The London Record Society is a text publication society founded in 1964 whose objectives are to stimulate public interest in archives and similar historical material relating to London. The president of the society is the lord mayor of London. The society is a registered charity.

==Activities==
The society holds an annual public lecture about London archives and publishes transcripts, translations, abstracts and lists of primary sources relating to the history of London. The society usually publishes one major scholarly work per annum which is provided free to members. Typical recent publications have included:

- James, N. W. (2004). "The Bede Roll of the Fraternity of St.
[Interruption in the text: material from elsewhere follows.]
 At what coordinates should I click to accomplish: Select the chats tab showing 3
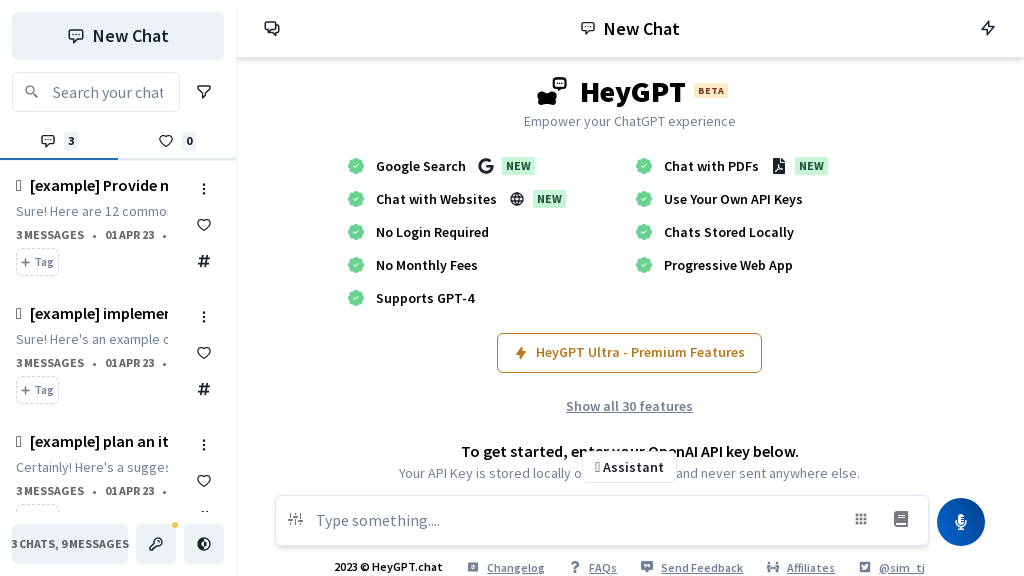pos(58,141)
Nicholas"
- Kleineke, Hannes (2004). "The Estate and Household Accounts of William Worsley Dean of St Paul's Cathedral 1479–1497"
- Malcolmson, Patricia (2006). "A Woman in Wartime London: the diary of Kathleen Tipper 1941–1945"
- Palk, Deidre (2007). "Prisoners' Letters to the Bank of England, 1781–1827"
- Smith, Ian (2008). "The Apprenticeship of a Mountaineer: Edward Whymper's London diary, 1855–1859"
- Megson, Barbara (2009). "The Pinners' and Wiresellers' Book 1462–1511"
- Wallis, Patrick (2010). "London Inhabitants outside the Walls, 1695"
- Bradley, Helen (2012). "The Views of the Hosts of Alien Merchants"
- Hayward, Maria Anne (2012). "The Great Wardrobe Accounts of Henry VII and Henry VIII"
- Smith, Greg T. (2013). "Summary Justice in the City: a selection of cases heard at the Guildhall Justice Room, 1752–1781"
- Eagles, Robin (2014). "The Diaries of John Wilkes, 1770–1797"
- Malcolmson, Patricia (2014). "A Free-Spirited Woman: the London diaries of Gladys Langford, 1936–1940"
- Argent, Alan (2016). "The Angel's Voice: a magazine for young men in Brixton, London, 1910–1913"
- Woolven, Robin (2017). "The London Diary of Anthony Heap, 1931–1945"
- Milne, Sarah A. (2019). "The Dinner Book of the London Drapers' Company, 1564–1602"
- Brett, Colin J. (2020). "Thomas Kytson's 'Boke of Remembraunce' 1529 to 1540"
- Barron, Caroline M. (2021). "The London Jubilee Book, 1376–1387: an edition of Trinity College Cambridge MS O.3.11, folios 133–157"
- New, Elizabeth A. (2022). "Records of the Jesus Guild in St Paul's Cathedral, c.1450–1550: an edition of Oxford, Bodleian MS Tanner 221, and associated material"
- Vaninskaya, Anna (2022). "London Through Russian Eyes, 1896–1914: An Anthology of Foreign Correspondence"

- Extra Series
- McEwan, John A. (2016). "Seals in Medieval London, 1050–1300: a catalogue"

From volume 46 onwards, the society's publications have been published by Boydell and Brewer, from whom the society's back catalogue is also available. Volumes 1–40 are available at British History Online.